Getting this right required iterating against real call transcripts — running them through prompts and comparing output against notes the SDRs had actually saved. We reverse-engineered accuracy from the ground up.
The Determinism Trade-off
One unexpected constraint: pushing for higher accuracy (increasing determinism) made summaries more rigid and less useful for the long tail of unusual call types. We landed on an 80% similarity threshold — accurate enough to be relied on, flexible enough to handle edge cases. Attempting to push higher degraded output quality in ways that were harder to explain to users than "sometimes it misses something."
Shadow Testing
Before shipping any UI, we released the feature to production without a visible interface. The AI generated summaries in the background; we compared them against what reps actually saved and evaluated similarity nightly. This gave us a real signal on accuracy before any user ever saw the output.
Internal Beta
Launched with Orum's internal SDR team. Evaluated similarity scores each night and shipped prompt refinements in response. Improved from 70% to 85% similarity over two weeks. That cleared the bar for external release.
External Launch
Shipped as a beta for top-tier package clients. Strong initial interest, with two early challenges that required rapid iteration: UI placement wasn't immediately obvious (slowing adoption in the first week), and enterprise clients raised data privacy questions about call recording. Both were addressed before GA.
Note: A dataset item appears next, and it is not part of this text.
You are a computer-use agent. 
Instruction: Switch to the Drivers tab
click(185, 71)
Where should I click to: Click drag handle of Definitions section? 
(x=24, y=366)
Post-launch, incorporated RLHF and human-in-the-loop processes to keep improving accuracy without requiring a full model retrain.
Results
Within the first three months post-launch:
The feature became the top-cited reason customers renewed. The efficiency gain wasn't just time saved per call — it was the downstream effect: sales leaders finally had reliable account-level data to work with, and RevOps could actually build on it.